§ **Try it**: Return only the lines running from the one that contains "Given: Open three-dot menu on ЦП screen" through the end of the entries, exactly, both ends included. Omit pictures.

§ **Supplied records**:

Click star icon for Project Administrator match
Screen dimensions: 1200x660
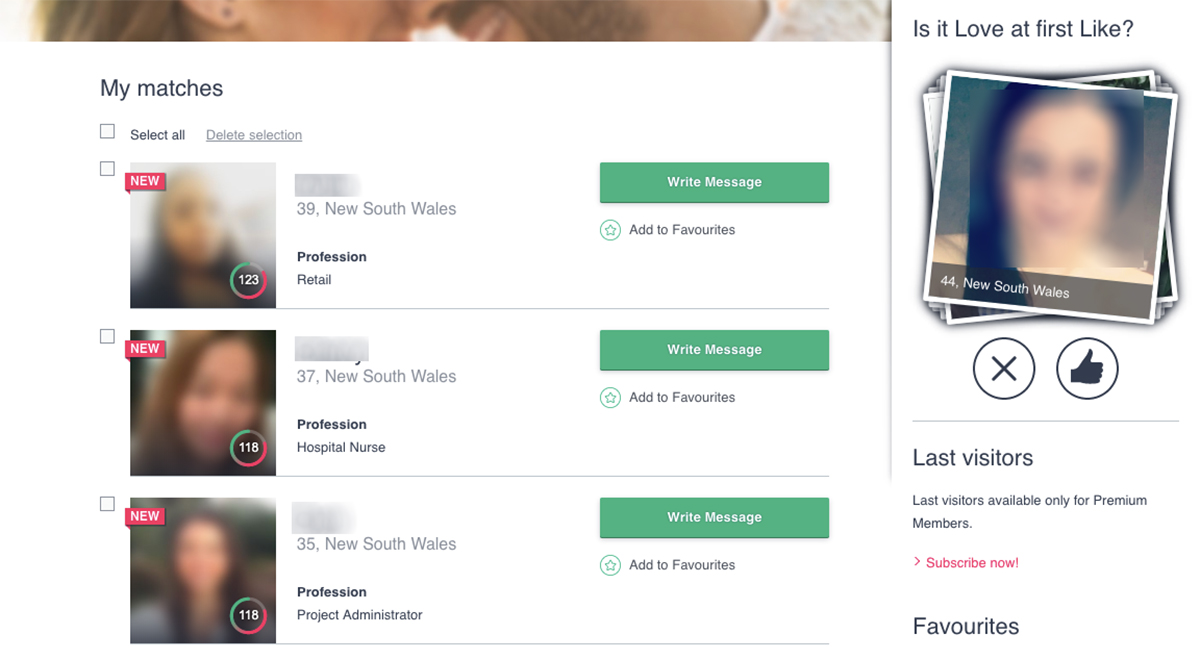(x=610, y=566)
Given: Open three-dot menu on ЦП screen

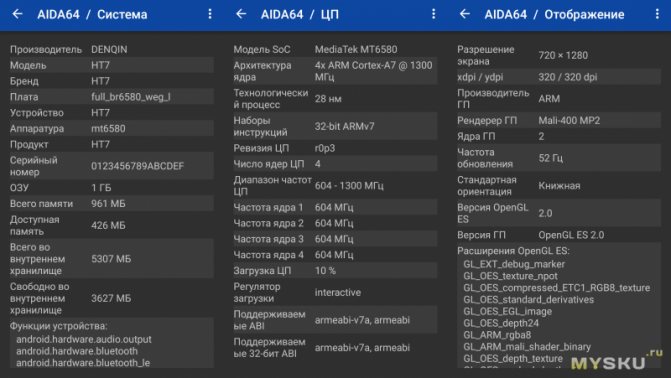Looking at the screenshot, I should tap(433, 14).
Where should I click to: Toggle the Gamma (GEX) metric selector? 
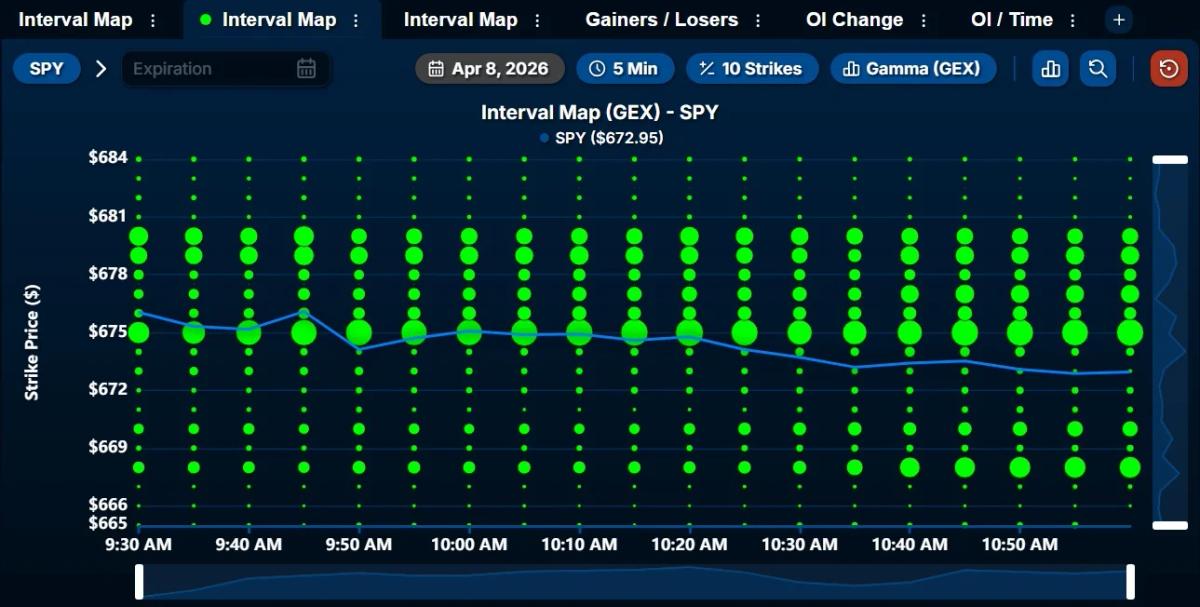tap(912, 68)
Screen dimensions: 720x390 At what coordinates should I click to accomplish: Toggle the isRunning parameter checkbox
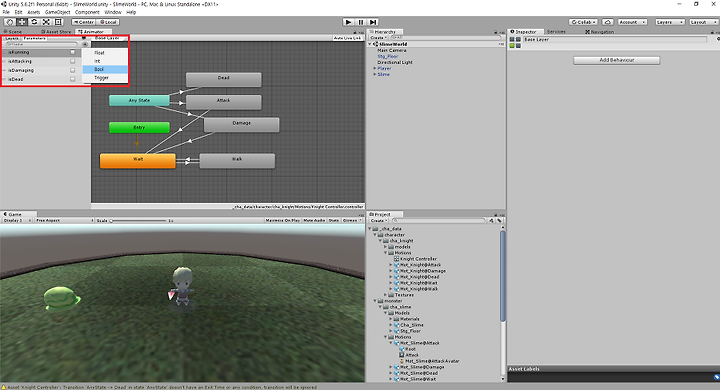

§ **Written response**:
Given: Open three-dot menu on ЦП screen

Looking at the screenshot, I should tap(433, 14).
Where should I click to: Toggle the Gamma (GEX) metric selector? 
tap(912, 68)
Screen dimensions: 720x390 At what coordinates should I click to accomplish: Toggle the isRunning parameter checkbox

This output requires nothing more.